• **TO DO**:
In the excerpt below on Stokowski's transcriptions, reproduce the passage word for word, from "As a former" up to and including "September of 2004.".

With discs of the undoubted quality of this Serebrier release and an upcoming Naxos release of Stokowski’s Bach transcriptions to come, again with Serebrier and the Bournemouth Symphony Orchestra, the future looks bright. The other day I saw a posting on a message board that described listening to Stokowski’s transcription as, “a guilty pleasure.” I smiled to myself knowingly, fully understanding the sentiment about that wonderfully lush and rich ‘Stokowski Sound’.

As a former Stokowski protégé, the Uruguay-born conductor and composer José Serebrier, has the most impeccable credentials for recording Stokowski’s transcriptions. He worked closely with Stokowski from 1957 when he moved to the United States in order to study as apprentice to the great master, becoming his associate conductor for many years. The committee of the Leopold Stokowski Society approached José Serebrier with the suggestion that he take these scores into his repertoire and subsequently record them for Naxos, a project that was undertaken in September of 2004.

Mussorgsky wrote the score to A Night on Bare Mountain in 1867. He produced a second, choral version in 1872 as his contribution to a projected collective opera, Mlada, and finally recast it in the form of a choral introduction for Act 3 of Sorochintsy Fair in 1873. The score to A Night on Bare Mountain or, to use its proper title, ‘Saint John’s Night on the Bare Mountain’ was inspired by a scene of a witches’ Sabbath in Nikolai Gogol’s demon-haunted story of St. John’s Eve. One of the reasons Leopold Stokowski decided to make his own orchestral version of Mussorgsky’s score was his endeavour to get closer to the original, bolder and wilder version, as opposed to Rimsky-Korsakov’s cleaner, more Westernised revision. In fact, Stokowski’s version is actually close to Rimsky-Korsakov’s in content and form, while faithful to the original Mussorgsky in the orchestration. The famous 1940 Walt Disney technicolor film proved to be a perfect showcase for Stokowski’s grandiose vision. This is a rich and colourful work and the Bournemouth Symphony Orchestra under José Serebrier are resolute throughout with a reading that is wild and exciting, bold and craggy, which perfectly fits the requirements of the score. At point 01:39-02:35 the mysterious introduction to the work has a Middle-eastern flavour. The orchestral effects are marvellously performed throughout, particularly the stunning crash of thunder at point 05:33 to 05:39. There is superbly rich and clear woodwind playing especially between points 04:32 to 04:49 and 07:08-08:42.

• **DATA LINES**:
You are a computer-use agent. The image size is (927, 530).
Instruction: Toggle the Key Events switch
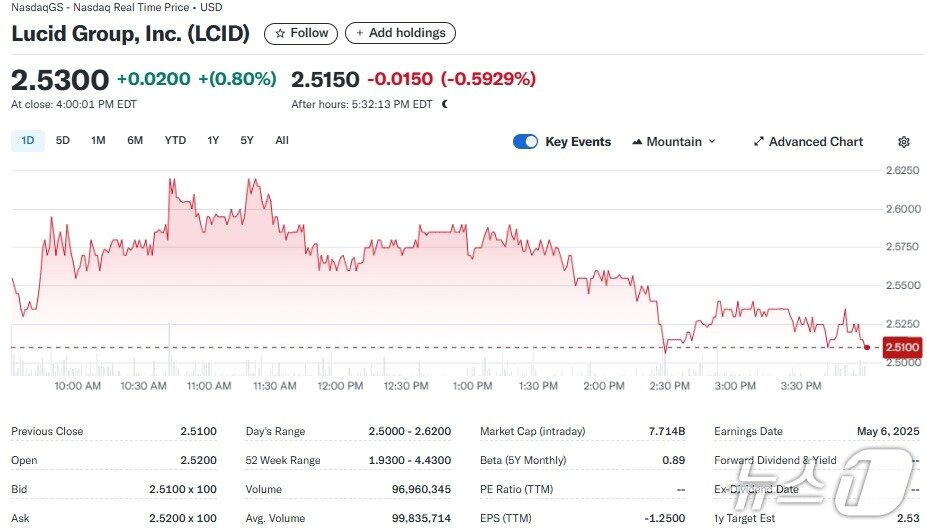tap(525, 142)
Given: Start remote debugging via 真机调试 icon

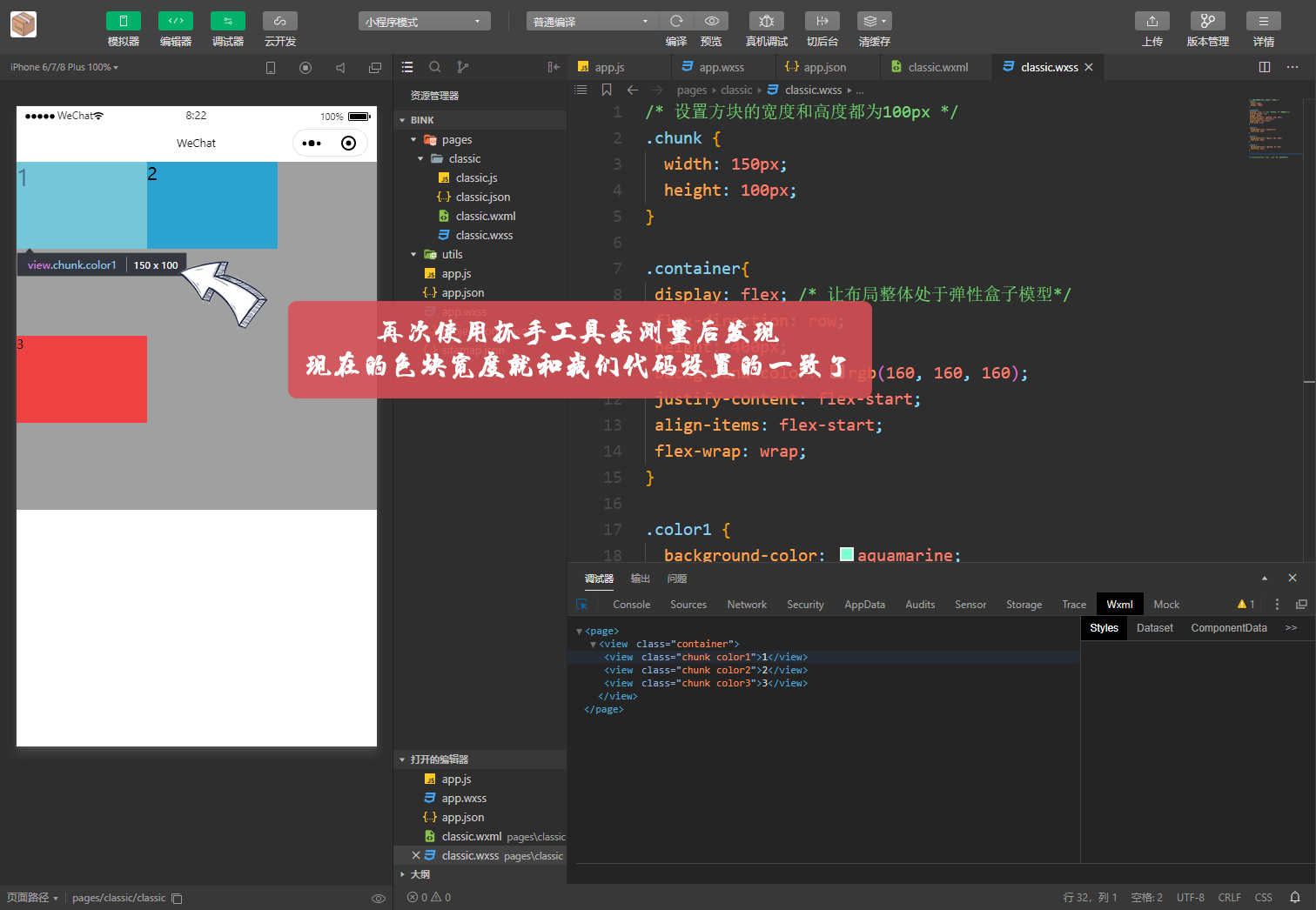Looking at the screenshot, I should pyautogui.click(x=767, y=20).
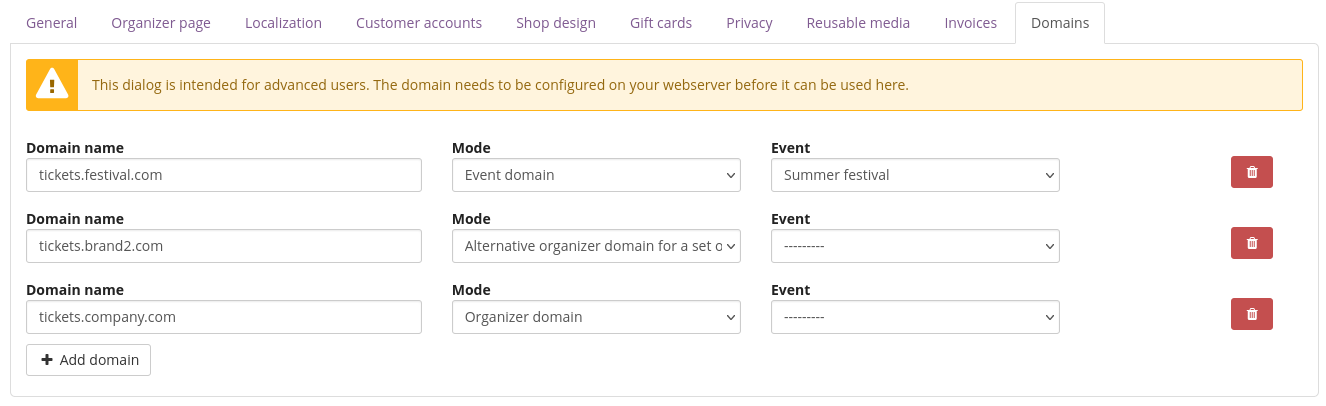Open Event dropdown showing Summer festival

coord(915,175)
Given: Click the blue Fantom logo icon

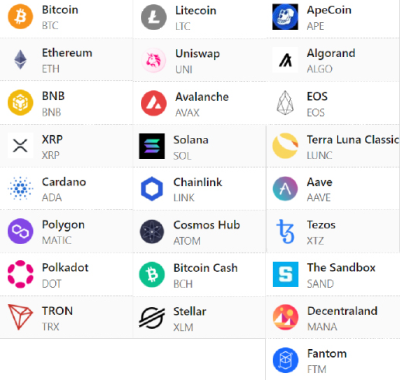Looking at the screenshot, I should 285,360.
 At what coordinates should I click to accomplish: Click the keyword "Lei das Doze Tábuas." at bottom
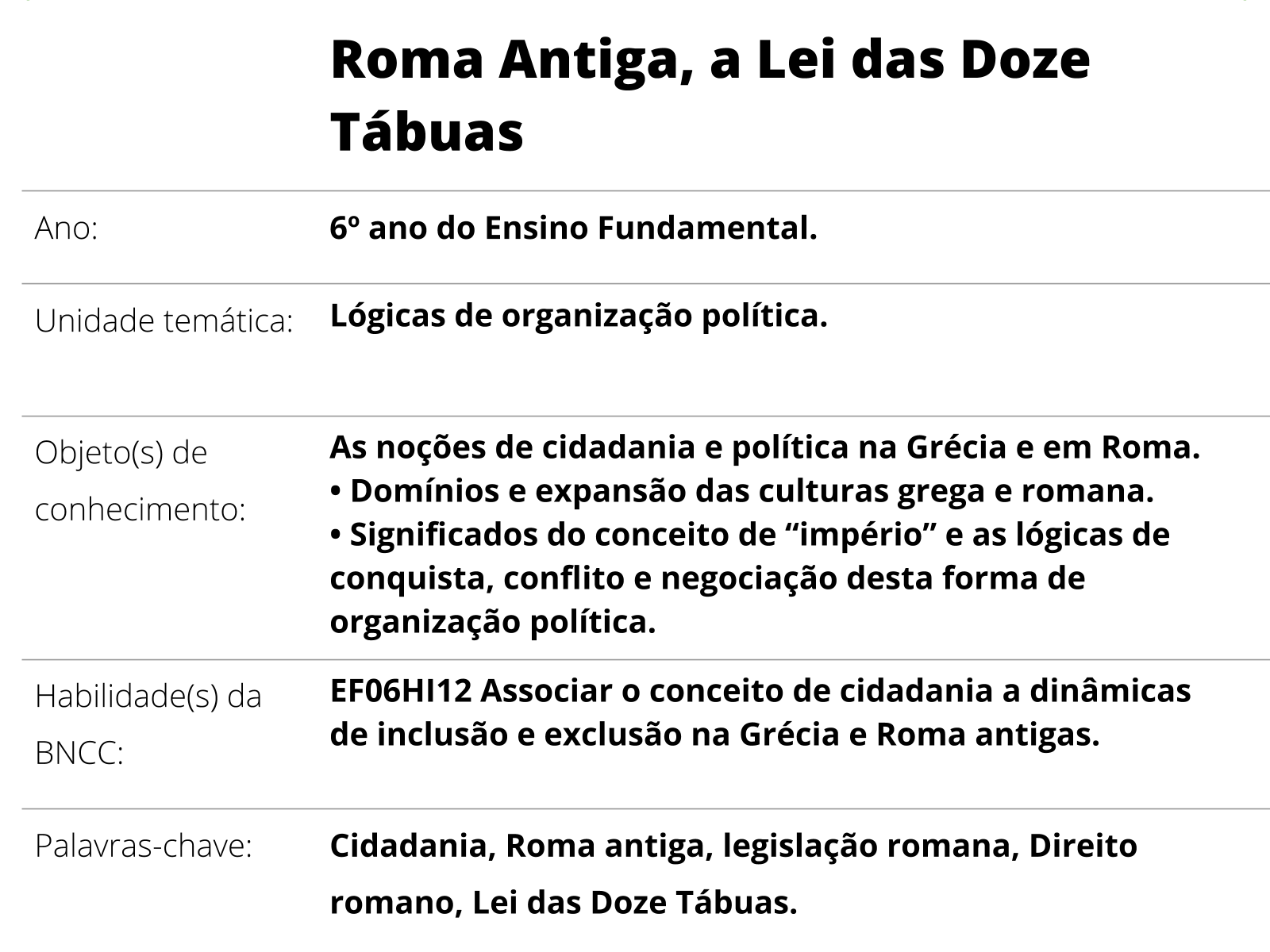[x=634, y=903]
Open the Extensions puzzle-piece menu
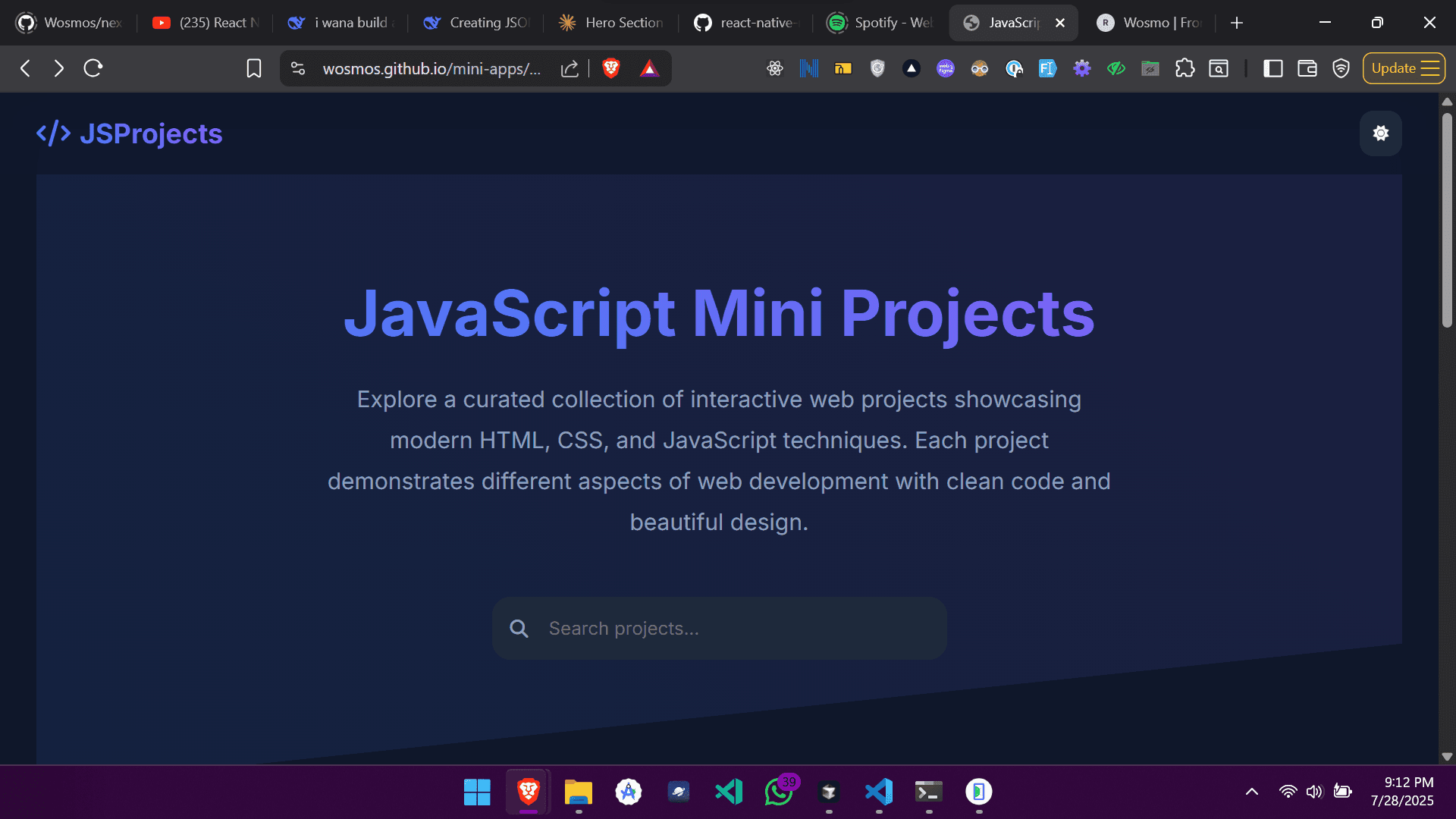Image resolution: width=1456 pixels, height=819 pixels. (1185, 68)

• **EXERCISE SOLUTION**:
As a former Stokowski protégé, the Uruguay-born conductor and composer José Serebrier, has the most impeccable credentials for recording Stokowski’s transcriptions. He worked closely with Stokowski from 1957 when he moved to the United States in order to study as apprentice to the great master, becoming his associate conductor for many years. The committee of the Leopold Stokowski Society approached José Serebrier with the suggestion that he take these scores into his repertoire and subsequently record them for Naxos, a project that was undertaken in September of 2004.